In un ambiente secco e arido come è in apparenza il cerrado, e la zona montana dei campi rupestri, ci si aspetta di incontrare piante dall’apparenza diseccata, che mantengono a lungo forme e colori. Queste piante sono chiamate semprevivi, ma il nome è molto generico. Alle nostre latitudini il semprevivo è una pianta delle crassulacee dalla forma di grassa rosetta (vedi anche 31 ottobre 2008). Invece i semprevivi del cerrado hanno rigidi steli, sormontati da fiori che sembrano secchi anche quando non lo sono e si conservano a lungo se recisi. La stellata Rhincospora consanguinea appartiene alla vasta e cosmopolita famiglia delle Cyperaceae, quella del papiro. Altre piante invece fanno parte della più ricercata ed esotica famiglia della Eriocaulaceae. Sono questi gli affascinanti Paepalanthi e i loro cugini primi Actinocephali. Entrambe sfoggiano fiori rigidi che sono piccoli sfere bianche.
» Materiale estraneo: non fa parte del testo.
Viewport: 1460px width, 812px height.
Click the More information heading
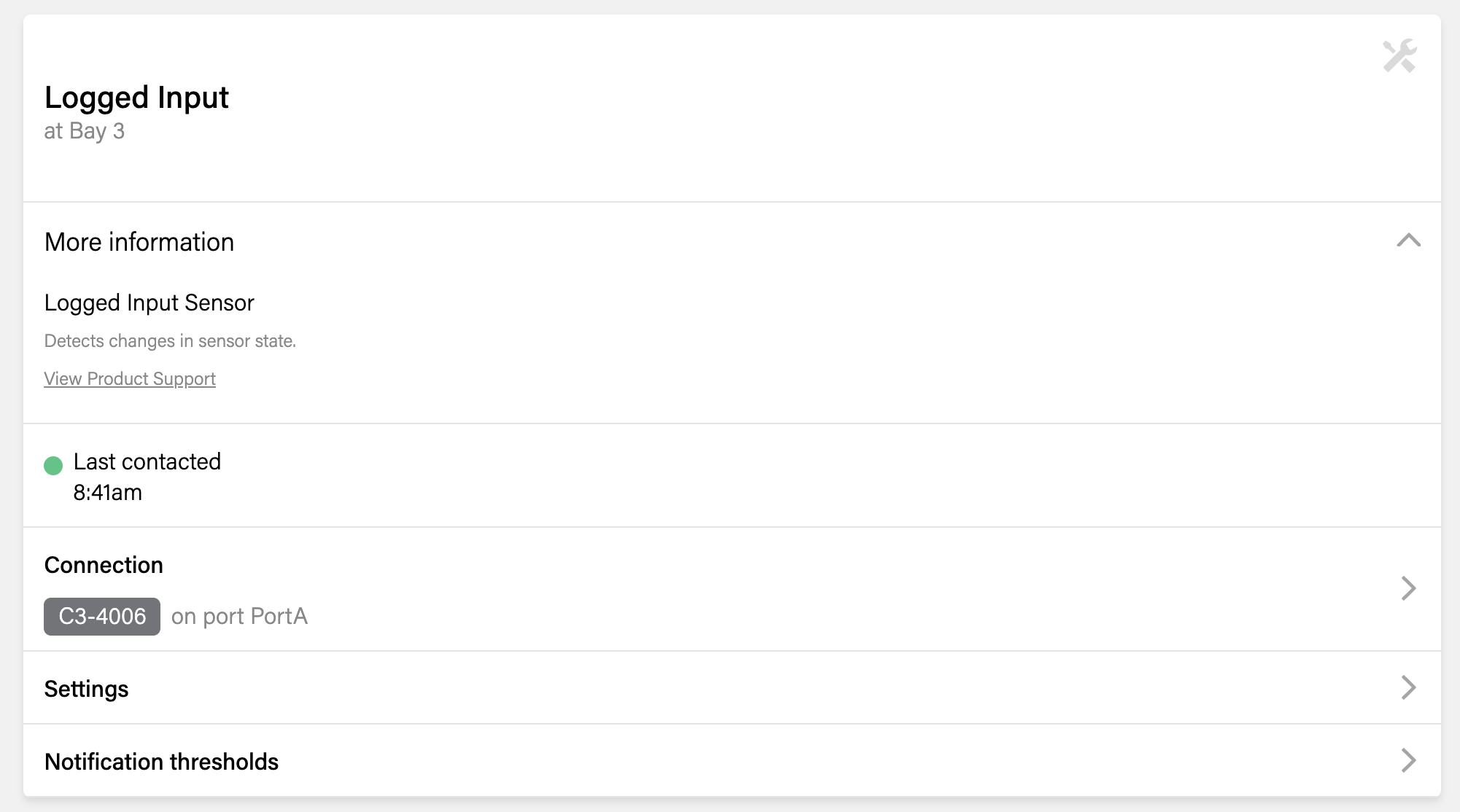click(x=139, y=242)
Paepalanthus actinocephaloides

Paepalanthus actinocephaloides

Se la nomenclatura è complessa e sempre in mutamento per specie conosciute e a portata di mano, essa è ancora più aleatoria e difficile da imparare per specie che vivono in ambienti lontani da noi e particolari. Il genere Actinocephalus per esempio è stato descritto per la prima volta nel 2004, mentre prima si chiamavano tutti Paepalanthus. La genetica darà ormai certamente una mano alla complessa classificazione, un tempo solo basata sull’accurata, pedissequa osservazione dei particolari morfologici di ciascun esemplare. Anzi proprio dalla genetica sono venute le prime sorprese che hanno permesso la ricollocazione e riclassificazione di molte piante. Ed è notizia di questi giorni che alcuni scienziati del mitico Orto botanico reale di Kew in Gran Bretagna hanno messo a punto uno strumento che permette di effettuare il sequenziamento del DNA di un vegetale praticamente sul campo. Così mentre un tempo per riconoscere e classificare le piante c’erano soltanto gli occhi, sono poi venuti gli strumenti per copiarne le forme sulla carta, matite e pennelli, e i grandissimi erbari degli artisti; e poi è arrivata la pellicola che fermava la luce e i colori e gli infiniti album fotografici dei botanici. Ora il sapere botanico si misura a terabytes e molto presto la bellezza di un fiore sarà automaticamente tradotta in una sequenza di lettere che rappresentano le molecole di cui è fatto.

Actinocephalus bongardii

Actinocephalus bongardii

Actinocephalus bongardii

Actinocephalus bongardii

Torno allora ai semprevivi, per chiedere al solito venia se ho sbagliato qualche attribuzione, fra i suggerimenti al volo dei locali, alcuni professionisti e altri dilettanti come me, e intricate passeggiate sul web cercando di interpretare le fotografie. Campioni a casa non ho portato questa volta, non ne ho spezzato neppure uno, temendo che alla fine a casa arrivasse ben poco. Invece li ho lasciati tutti lì, su quegli immensi altopiani, aperti a un cielo così vasto che si fa fatica a pensare che sia lo stesso cielo che abbiamo sopra la testa anche qua da noi.

Papiro

cyperus papyrus
Il vero papiro, la carta dell’antico mediterraneo (e in quasi tutte le lingue europee, ad eccezione dell’italiano, la parola per carta deriva da papiro, come per esempio paper in inglese e papier in francese), è una pianta di origine tropicale e non sopporta i climi rigidi. Persino il falso papiro (Cyperus alternifolius, 25 agosto 2009), che è assai più accomodante quanto a condizioni climatiche, non è sopravvissuto alla rigidezza dell’ultimo inverno nel mio giardino. Ma lui, l’originale, titolare di tanta storia, nei nostri climi può essere coltivato solo in posizioni particolarmente protette. Come naturalmente il capo Mortola di Ventimiglia, dove si trova il giardino botanico Hanbury. Là il papiro cresce presso la fontana del Drago, così denominata per il bronzo che si trova al centro del bacino. La nicchia della fontana del Drago costituisce la stazione di acclimatazione più settentrionale che si conosca per questa pianta. Là, in mezzo alle larghe foglie della colocasia, il papiro piega i fusti snelli verso la superficie dello stagno abitato da pesciolini e tartarughe, e specchia le sue chiome dorate e vibranti nell’acqua verdastra e trasparente.